Human Cartograms


Human cartograms depict a geographical area in units other than land area.

Maps usually represent land area. When one thinks of the world, a picture resembling a land area map comes immediately to mind… Cartography can depict territory in units other than square kilometres… In these maps, the size of each country has been changed to represent the variable that is being mapped, rather than the land area for that country. [p. 234][1]

[Cartograms are] maps in which the sizes of geographic regions such as countries or provinces appear in proportion to their population‚Ķ [p. 7499][2]

Human cartography in the last decade (since 2004) has used an algorithm developed by Newman and Gastner to create the cartograms:

Changing the size of countries on a map is not a new idea. What is original… is the algorithm used to create these. This algorithm… allows countries to be expanded and shrunk while preserving their boundary shapes and relative positions as far as is possible… The other noteworthy aspects of this algorithm are the quality of the cartograms created and the speed with which these are produced.[p. 234][1]

Previous algorithms have been computationally intensive, as well as produce “highly distorted maps that are difficult to read or projections that are badly behaved under some circumstances, with overlapping regions or strong dependence on coordinate axes.”[p. 7499][2]


Traditional mapping can plot either counts or proportions. Counts will naturally highlight areas with larger populations (e.g. cities). See: [XKCD Heatmap]. Rates overcome this problem, but do not take in to account the background population at all. For example, two areas might have the same incidence rate of 1 per 1,000. In a city this means a lot of people (thousands!), but in rural areas this might mean one or two cases.

One case in a thousand means something entirely different in Sydney from what it means in Siberia.[p. 7499][2]

Cartograms produce maps that illustrate both the number of cases and the proportion of the population affected.
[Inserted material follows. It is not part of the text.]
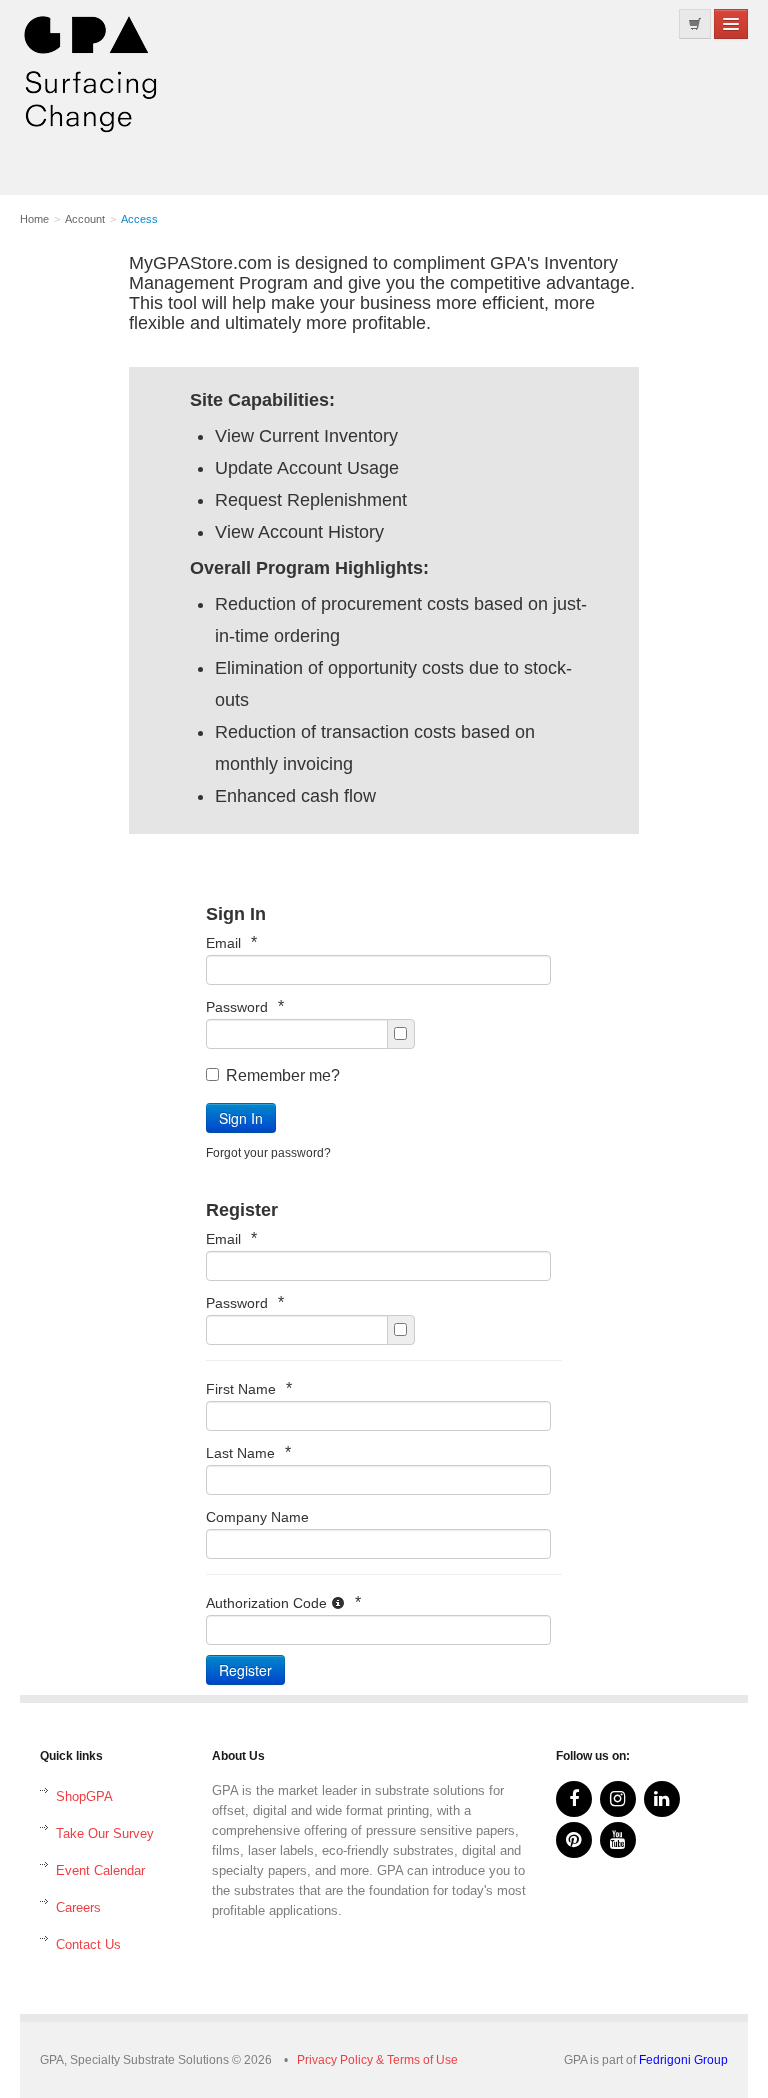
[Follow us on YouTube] (618, 1840)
  • Data must exist for all regions included in the cartogram. Where there is missing data, it must be estimated.
  • As with all things, the quality of the cartogram depends on the quality of the data. Garbage in, garbage out.
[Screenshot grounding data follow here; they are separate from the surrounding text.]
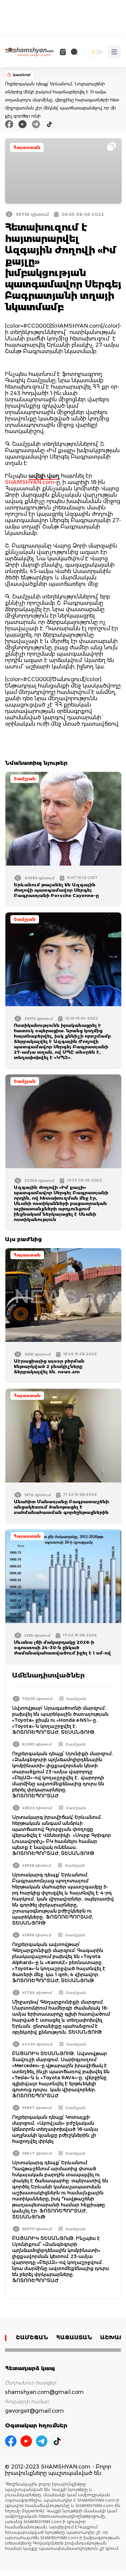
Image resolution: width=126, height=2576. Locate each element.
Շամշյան (25, 778)
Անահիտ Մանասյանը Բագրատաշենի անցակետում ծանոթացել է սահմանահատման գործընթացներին (61, 1507)
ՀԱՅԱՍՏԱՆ (74, 2337)
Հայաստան (26, 147)
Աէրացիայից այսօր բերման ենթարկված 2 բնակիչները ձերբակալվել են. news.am (49, 1366)
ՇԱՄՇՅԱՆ (32, 2337)
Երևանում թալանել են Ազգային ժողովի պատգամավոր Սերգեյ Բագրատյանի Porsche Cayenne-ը (56, 890)
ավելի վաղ (44, 476)
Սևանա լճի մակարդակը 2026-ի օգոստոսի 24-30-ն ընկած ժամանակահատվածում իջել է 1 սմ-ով (62, 1647)
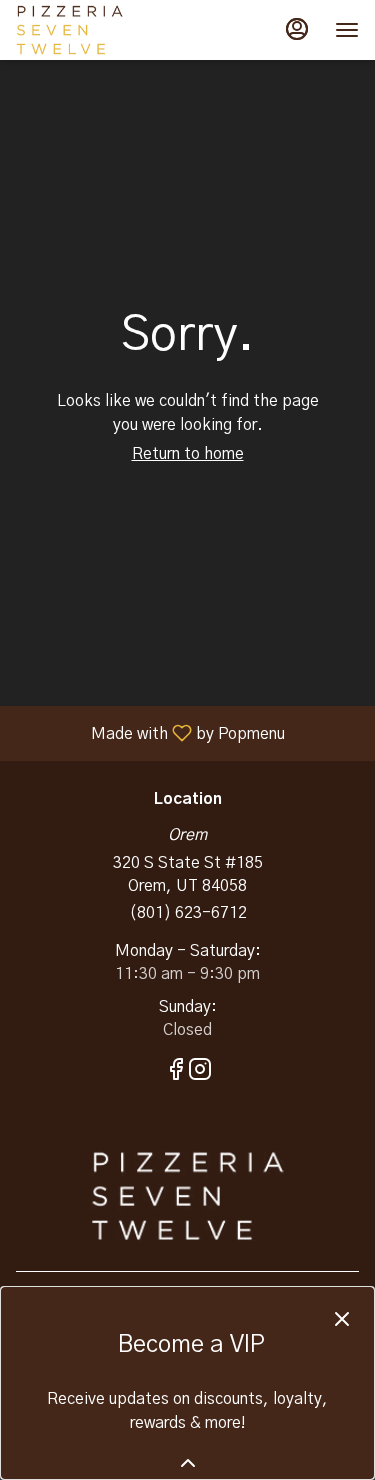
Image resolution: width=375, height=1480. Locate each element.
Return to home (188, 454)
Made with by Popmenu (150, 733)
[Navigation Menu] (347, 30)
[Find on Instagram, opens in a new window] (200, 1074)
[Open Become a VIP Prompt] (188, 1463)
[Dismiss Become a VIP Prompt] (342, 1319)
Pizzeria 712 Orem (187, 1196)
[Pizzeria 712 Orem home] (106, 30)
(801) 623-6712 (188, 913)
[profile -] (297, 29)
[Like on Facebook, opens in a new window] (176, 1074)
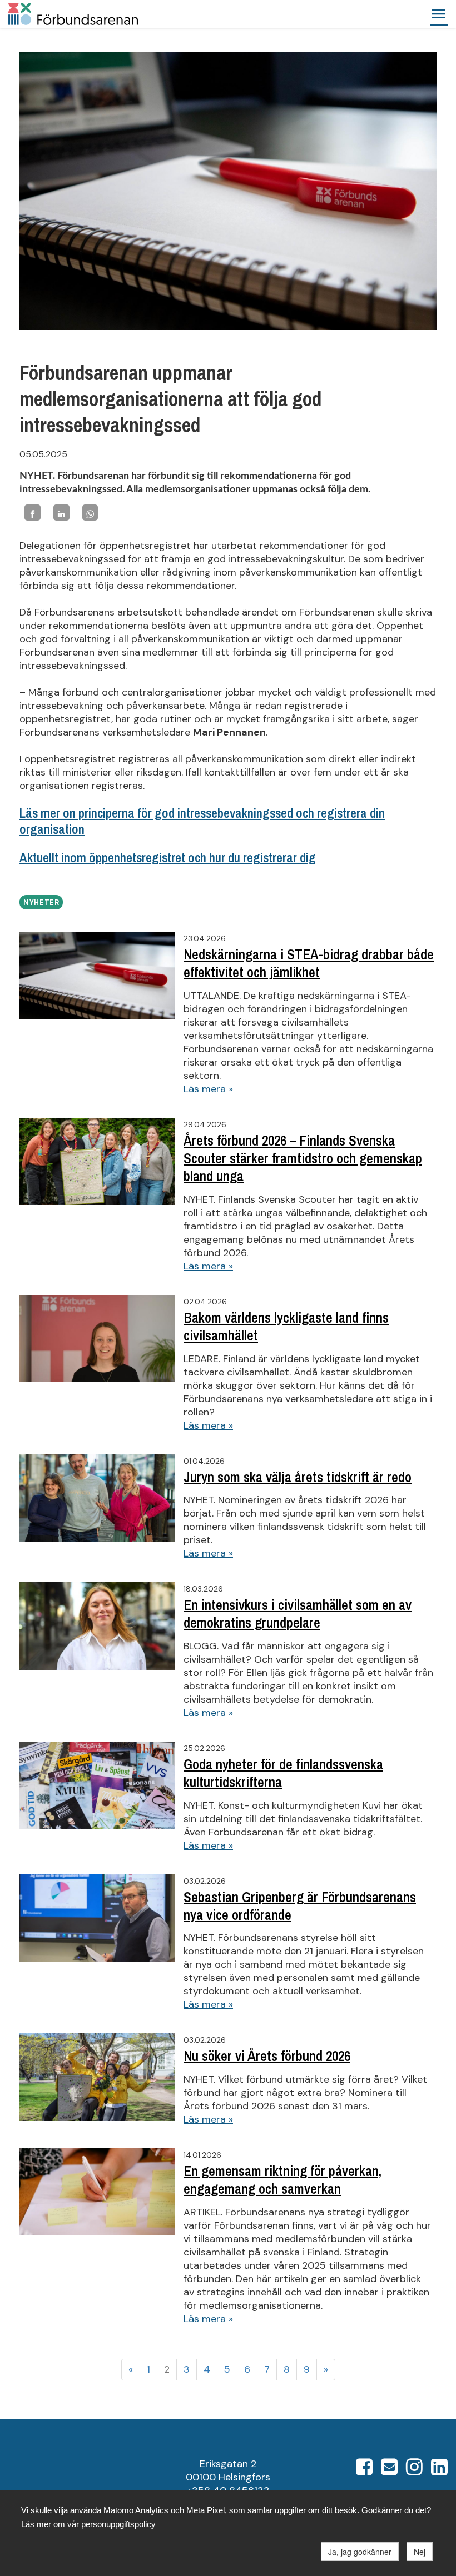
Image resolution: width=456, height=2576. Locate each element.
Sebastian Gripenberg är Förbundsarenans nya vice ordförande (300, 1906)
Such mapping obviously requires good quality data from every country. Most of these have been sources from United Nations agencies. However, wherever data are missing, estimates have been used. These estimates have some limitations. A pertinent example is that of data about refugees. During a war or natural disaster – major causes of displaced populations – disruption of the government often makes accurate recording of numbers difficult. [p. 234][1]

Counts, not Proportions

Human cartograms must use counts, not proportions, rates or percentages. Counts can be summed across all regions considered and provide a meaningful total. Proportions, etc., across regions cannot be summed and provide any useful or meaningful information.

Existing Human Cartograms

The [World Mapper] project has over 300 examples of human cartograms depicting the world geography by theme.

Creating a Human Cartogram with Scapetoad

[Scapetoad] accepts standard ArcMap shapefiles and creates a human cartogram. The shape file loaded needs to contain the outline of the geography in question (for example ward, LSOA, etc.), as well as the data relating to the geography in question. Typically load ArcMap and add a shapefile with a geographic outline, then join data in question, then export to a new shape file to input in to Scapetoad.
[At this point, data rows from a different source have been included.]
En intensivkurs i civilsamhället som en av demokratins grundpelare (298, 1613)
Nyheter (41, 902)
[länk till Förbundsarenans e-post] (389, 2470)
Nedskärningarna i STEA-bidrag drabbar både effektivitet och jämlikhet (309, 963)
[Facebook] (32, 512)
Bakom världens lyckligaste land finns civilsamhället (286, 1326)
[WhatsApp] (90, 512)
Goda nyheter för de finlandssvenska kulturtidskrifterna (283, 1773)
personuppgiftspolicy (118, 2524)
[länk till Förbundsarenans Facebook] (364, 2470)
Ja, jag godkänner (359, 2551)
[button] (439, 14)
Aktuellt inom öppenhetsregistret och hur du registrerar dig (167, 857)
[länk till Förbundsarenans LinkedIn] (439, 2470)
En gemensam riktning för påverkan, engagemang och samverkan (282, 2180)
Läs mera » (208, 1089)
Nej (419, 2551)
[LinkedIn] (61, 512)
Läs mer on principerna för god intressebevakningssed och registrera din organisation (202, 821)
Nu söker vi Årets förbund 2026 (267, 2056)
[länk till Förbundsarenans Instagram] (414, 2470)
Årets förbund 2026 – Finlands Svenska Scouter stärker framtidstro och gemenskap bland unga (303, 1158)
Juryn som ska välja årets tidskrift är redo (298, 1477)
Don’t forget to use counts, not proportions!


1. Barford, A and Dorling, D (2006) A new approach to mapping the world: Visualizing facets of international health in The National Medical Journal of India, vol. 19, no. 4, pp. 234-235.

2. Gastner, Michael T. and Newman, M. E. J. (2004) Diffusion-based method for producing density equalising maps in Proceedings of the National Academy of Sciences of the United States of America, vol. 101, no. 20, pp. 7499-7504.